Estamos viviendo un momento bisagra. Y no es una frase poética: la ciencia nos lo está diciendo con una claridad incómoda
Justicia climática: cuando la ciencia y los derechos humanos se encuentran
15 de Junio de 2026
Una ciencia inclusiva integra saberes indígenas, monitoreo comunitario y evidencia local para transformar realidades.
Hemos cruzado varios umbrales planetarios que sostienen la estabilidad climática sobre la que se construyeron todas las civilizaciones. Pero esta no es solo una crisis ambiental o científica. Es, ante todo, una crisis de justicia.

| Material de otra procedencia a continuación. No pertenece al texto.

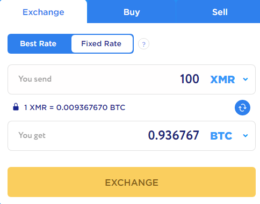Click the yellow EXCHANGE button
The width and height of the screenshot is (260, 204).
(132, 182)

No todas las personas han contribuido igual al problema. No todas tienen la misma capacidad de adaptarse. Y no todas tienen voz en las decisiones que definirán su futuro.
El 10% más rico del planeta genera entre el 34% y el 45% de las emisiones globales, mientras que el 50% más pobre genera apenas entre el 13% y el 15%. Y sin embargo, son las comunidades rurales, costeras y de montaña —en Panamá, en Afganistán o en Papúa Nueva Guinea— las que están pagando el precio más alto por una crisis que apenas contribuyeron a crear.
¿Qué significa justicia climática en la práctica?
Significa que la madre que camina kilómetros para buscar agua tiene derecho a información sobre lo que viene.
Que el agricultor que ve desaparecer sus cosechas pueda participar en las decisiones que afectan su territorio.
Que la niña que deja la escuela durante una sequía prolongada no quede fuera del debate sobre el futuro.
Que el joven que migra porque ya no ve futuro en su tierra tenga voz en la política climática de su país.
Porque el cambio climático no es solo temperatura: es salud, es agua, es educación, es ingresos, es estabilidad. Y amplifica todo lo que ya existía. Si hay pobreza, la profundiza. Si hay discriminación, la intensifica. Si hay violencia, la exacerba.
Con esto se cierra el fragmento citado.